(1938) Articles divers (1936-1938) « Extraits de… Journal d’un intellectuel en chômage (15 août 1937) » p. 2

Extraits de… Journal d’un intellectuel en chômage (15 août 1937)p

Il faut parler des « autocars ». Je ne sais si l’on se doute à Paris de l’importance des autocars et des transformations qu’ils sont en train de causer dans la vie provinciale. Je n’ai pas compté le nombre de lignes actuellement exploitées. Mais j’ai pu constater dans plusieurs départements de l’Ouest qu’il n’est plus guère de « pays » qui ne soit desservi par une ou deux ou même trois compagnies de transports locaux. Depuis que j’ai quitté Paris, j’ai bien utilisé une vingtaine de ces lignes.

Je commence à connaître leurs coutumes : rien ne pouvait modifier plus rapidement et plus profondément « la coutume » de la France rurale. Mais ce n’est pas encore assez dire : l’autocar modifie complètement le mode de contact entre le voyageur et la province.

Naguère encore, quand on n’avait que les chemins de fer, tout convergeait vers Paris, non seulement du fait d’une organisation ferroviaire centralisée, mais encore sentimentalement. Le confort relatif des grandes lignes indiquait qu’on allait à Paris ou qu’on en venait. Tout le reste n’était que tortillards cahotants, jamais à l’heure, où l’on se sentait relégué à l’écart de la « vraie » circulation. Et l’on ne voyait guère que des gares, ce qu’il y a de plus attristant dans chaque village. Aujourd’hui, les stations d’autocars sont sur la place principale. C’est de là qu’on part au milieu d’une grande affluence de badauds, c’est là qu’on arrive à grands sons de trompe, c’est enfin ce que l’on voit le mieux de chaque pays. La voie ferrée était une sorte d’insulte à la vie locale ; elle la traversait abstraitement, sans la voir, sans tenir compte de ses circonstances. Sur ses bords ne vivait qu’une population nomade, qui portait l’uniforme de l’État, partout la même. Vous pouviez parcourir vingt fois la France de part en part sans remarquer que les gens qui l’habitent ne sont pas tous de la même sorte, et que d’une province à une autre, ce n’est pas seulement le paysage qui change. N’était-ce pas là l’une des raisons qui faisait, si facilement nier la subsistance des « petites patries » dans la nation abstraitement unifiée ?

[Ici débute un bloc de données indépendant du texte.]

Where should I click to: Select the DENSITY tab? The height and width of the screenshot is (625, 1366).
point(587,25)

La ligne d’autocar fait partie du pays. Elle en épouse la géographie physique mais aussi humaine. Elle quitte à tout propos la route nationale pour des chemins secondaires ou des ruelles à peine plus larges que la voiture. Mais aussi elle tient compte des rythmes de la vie locale, du calendrier des marées, de l’heure matinale des foires, dans les districts ruraux, et ailleurs de l’entrée et de la sortie des usines ou des écoles.

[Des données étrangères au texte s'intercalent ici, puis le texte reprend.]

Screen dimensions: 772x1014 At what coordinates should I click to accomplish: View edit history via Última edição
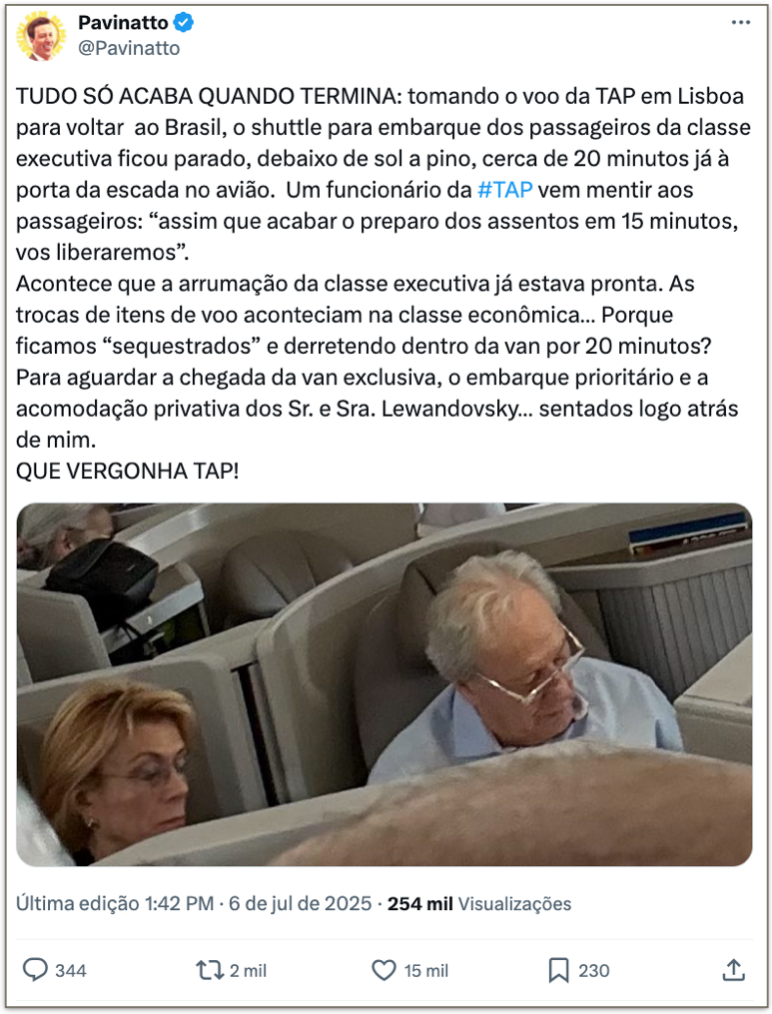[78, 903]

La simple intention d’utiliser ce moyen de transport vous met en contact avec toutes sortes d’habitudes locales. D’abord il faut aller dans deux ou trois cafés pour obtenir un minimum de précisions concernant l’heure du prochain départ et la destination des diverses voitures qui stationnent, sur la place…

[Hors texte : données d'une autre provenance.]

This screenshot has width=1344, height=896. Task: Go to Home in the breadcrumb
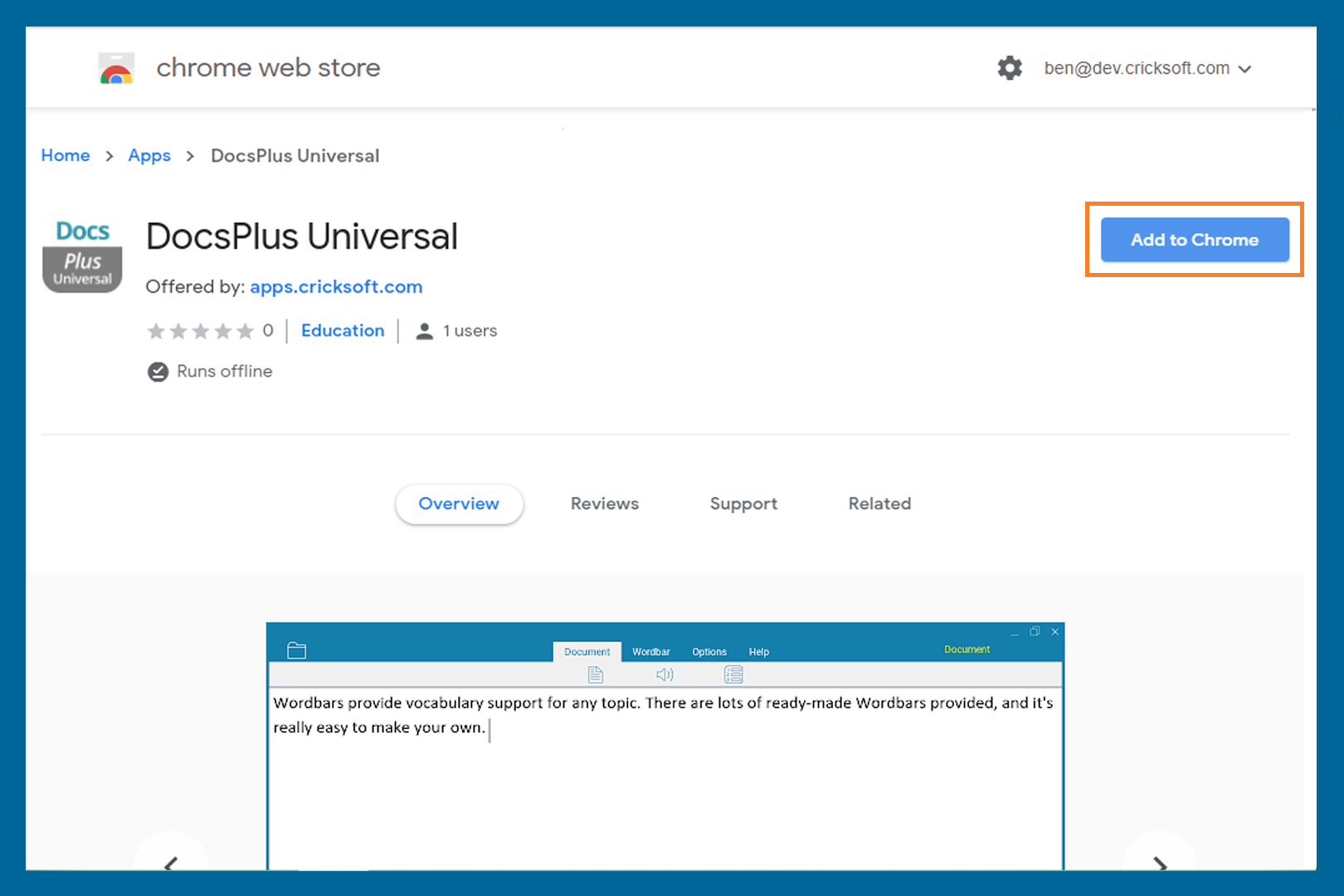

Et que dire maintenant du voyage lui-même ? C’est une résurrection de ce que Vigny pleurait, la poésie des diligences, mais aérée. C’est fait d’une foule d’incidents entrevus, que tout dispose à romancer ; de conversations absurdes et rapidement intimes, avec ce personnage enfoui à côté de vous dans un luxueux fauteuil de cuir rouge ou bleu vif, et qui change de tête plusieurs fois pendant le trajet, de coups de main aux voyageurs chargés de paquets ou d’un jeune veau, ou d’un enfant hurlant et admiré, d’arrêts et de détours imprévus — car les chauffeurs acceptent volontiers toutes sortes de petites commissions que de vieilles dames leur confient au départ avec force recommandations ; et ils sont rares, ceux qui n’ont pas deux mots à dire par la portière entr’ouverte un instant à la fille de l’auberge écartée qui attend le passage du car, les cheveux au vent, sur le bord de la route.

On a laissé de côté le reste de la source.